From his decades working in schools, Barker College principal Phillip Heath knows that parents talk. From a gossip at the school gates to trading rumours at the supermarket or while volunteering at the tuckshop.
“My experience is that it is an act of futility to attempt to stop or control that,” he says.
But for the past decade, gossiping parents have found a new home – the school WhatsApp group.
Barker College head Phillip Heath says parent WhatsApp groups have disrupted how schools communicate.Credit: Sam Mooy
“I become aware of comments about a situation, or a selection of a player, or the repertoire of the orchestra, or the result of a debate, or an official’s decision,” Heath says, adding that it “burns vigorously for a few moments and disappears”.
In years past, the source of truth about school business was typically the printed newsletter. Or parent-teacher night. A phone call to the school landline might be a last resort.
But now a new generation of parents, who became accustomed to a steady rhythm of photos and updates from their daycare centre, have children in school. They often possess different ideas about the ideal frequency and nature of school communication. And it isn’t always one way.
At their most pedestrian, WhatsApp groups are about play dates, sports uniforms and excursions.
“Hi … are anybody else’s kids upset with the school socks? Mine are really sensitive to the hard bits,” one Ascham parent posted in 2021.
Parents need to have a voice, Heath says, and discussions between parents are “almost always pretty sensible, pretty constructive” and, in his experience, almost never febrile, vicious or unhelpful.
But this year, parents’ WhatsApp messages have hit something of a disturbing crescendo.
Eastern suburbs private school Cranbrook had to write to parents on Monday to shut down a rumour mill in overdrive about exactly what happened at a school camp after parent discussions spilled over into national headlines.

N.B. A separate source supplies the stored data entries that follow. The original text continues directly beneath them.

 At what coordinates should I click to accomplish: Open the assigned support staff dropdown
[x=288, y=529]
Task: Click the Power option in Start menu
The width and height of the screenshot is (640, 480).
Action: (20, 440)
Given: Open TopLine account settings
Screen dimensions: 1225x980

“It has become apparent to me that there are rumours circulating which are wildly inaccurate and it is now significantly impacting both the wellbeing of the students involved and the broader school community,” Cranbrook’s acting head Michele Marquet told parents on Monday.

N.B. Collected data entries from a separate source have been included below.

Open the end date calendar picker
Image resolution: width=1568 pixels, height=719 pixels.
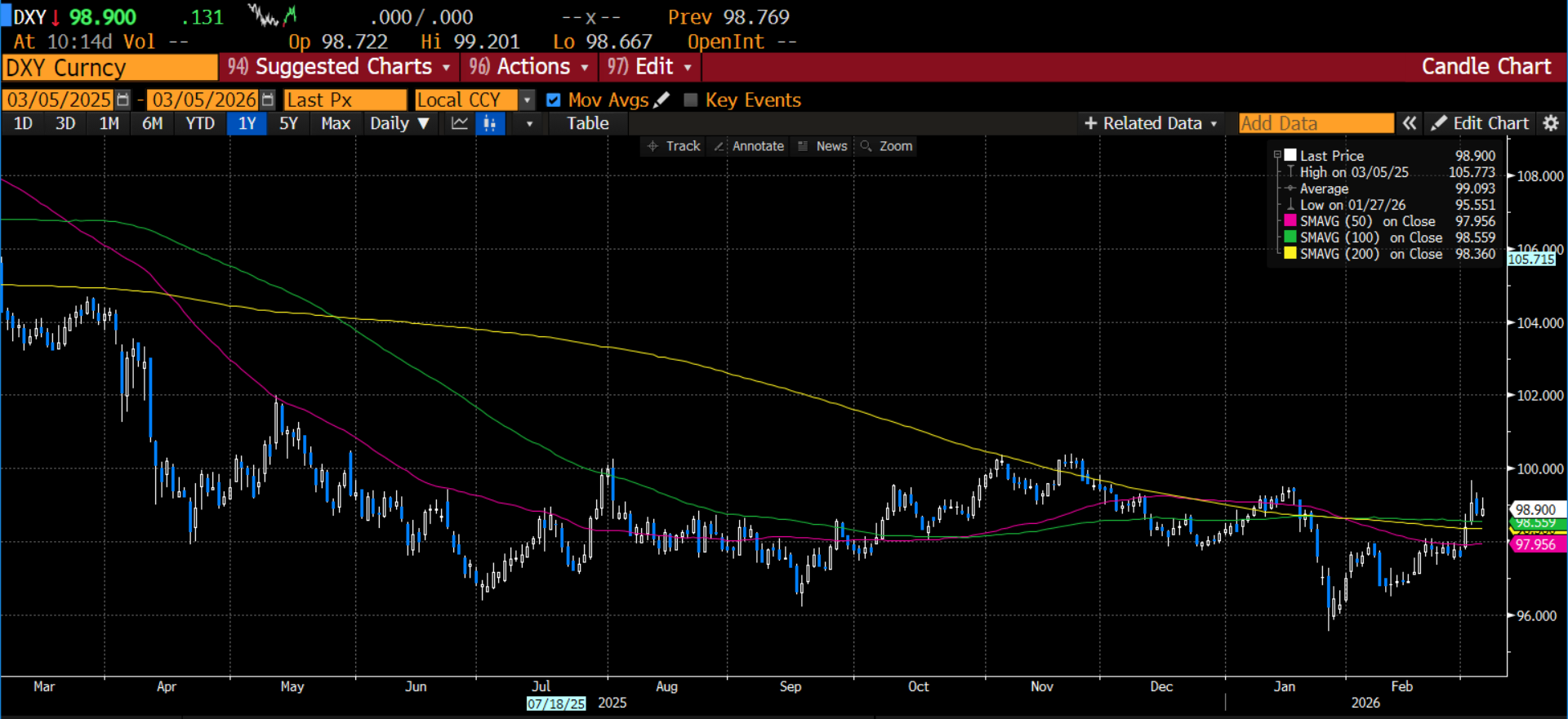pyautogui.click(x=268, y=100)
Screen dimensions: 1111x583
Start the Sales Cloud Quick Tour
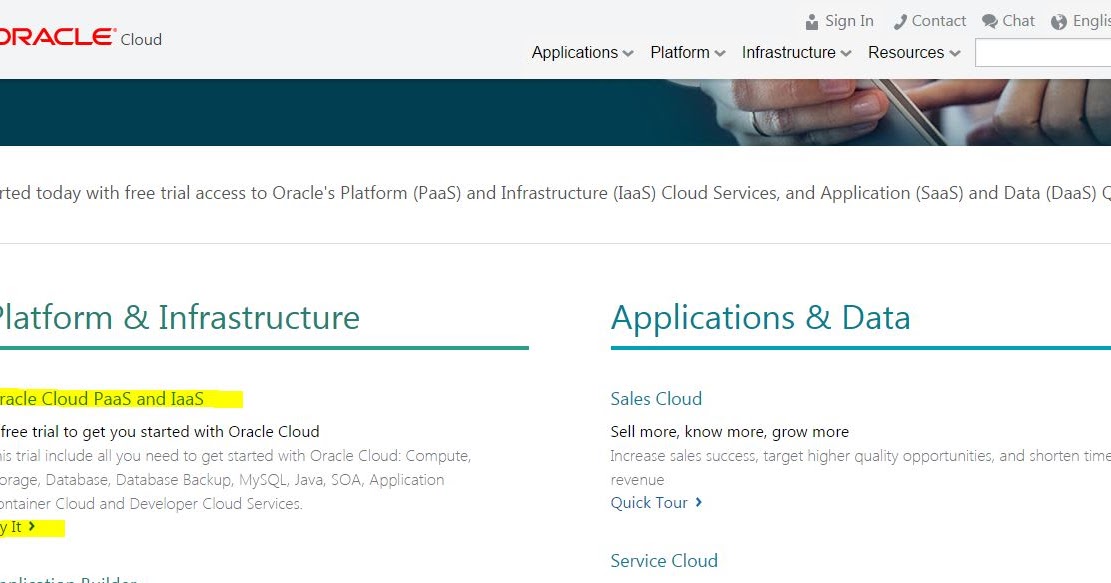coord(650,503)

A mother and father were arrested by police in Britain this year after posting concerns about their daughter’s school in a parent chat.
One NSW public high school principal, who was not authorised to speak to media, said speculation and gossip in WhatsApp groups often highlighted something more insidious: the toxic way parents treated their children’s teachers.
“We’re in the education business – we actually know what we’re talking about,” the principal said, calling WhatsApp groups an “echo chamber whinge-fest”.
“It can be anything: ‘the school should not care about the colour of a kid’s shoes – surely there are bigger things to worry about’ or ‘they’re a crap maths teacher or that child shouldn’t be in the class’. They are like mean girls – it is nasty, bitchy stuff. It becomes like an online mob mentality.”
Child psychologist Michael Carr-Gregg said WhatsApp groups often amplified conflicts due to their immediacy and lack of face-to-face interaction, “which can lead to misunderstandings or escalations of negative behaviour, leading to the character assassination of teachers”.
Michael Carr-Gregg said the state government should set out guidelines around parents’ chat groups.Credit: Wayne Taylor
“I think the state government should mandate guidelines or codes of conduct for school-related online groups,” he said.
A private school principal, who also spoke on the condition of anonymity, said they had taken steps to remind parents what was posted could be considered defamatory.
“These aren’t activist groups – they’re parent WhatsApp groups. A lot of misinformation gets posted, a rumour gets started. Staff get shown these comments … It can be quite damaging to view that kind of commentary.”
Meriden head Lisa Brown said she welcomed the engaged parent community but would “much prefer for parents who have questions to contact the school directly for an answer rather than pitch it to the WhatsApp”.
Knox headmaster Scott James said they set clear expectations for parents and encouraged them to communicate directly with the school.
“We are prepared to have the difficult conversations on the rare occasion that it is necessary to call out behaviour inconsistent with our expectations ... parents usually understand and accept what we are saying,” he said.
NSW Parents’ Council president Rose Cantali said parents wanted to avoid their child being placed in a situation they could not get out of or that hurt them.
“Therefore, they’re going to be the warriors, they’re the soldiers battling anything that could be a threat to their safety,” she said.
The desire for parents to inject themselves into the minutiae of school life might be frustrating for teachers and principals. In an age where parents can track a child via their iPhone, it can be difficult to know when to step back.
Heath said letting go in age-appropriate ways was “an inexact silence”.
“And tech gives us the illusion that we’re in control,” he added.
But he said perhaps it might be wrong to blame parents for the instinct of wanting to be involved.
“I think schools are, in so many ways, magical places. We remember them with such mixed but profound emotions at times in our own lives – we want to just press our nose against the glass and look to see what’s happening in the life of our child.”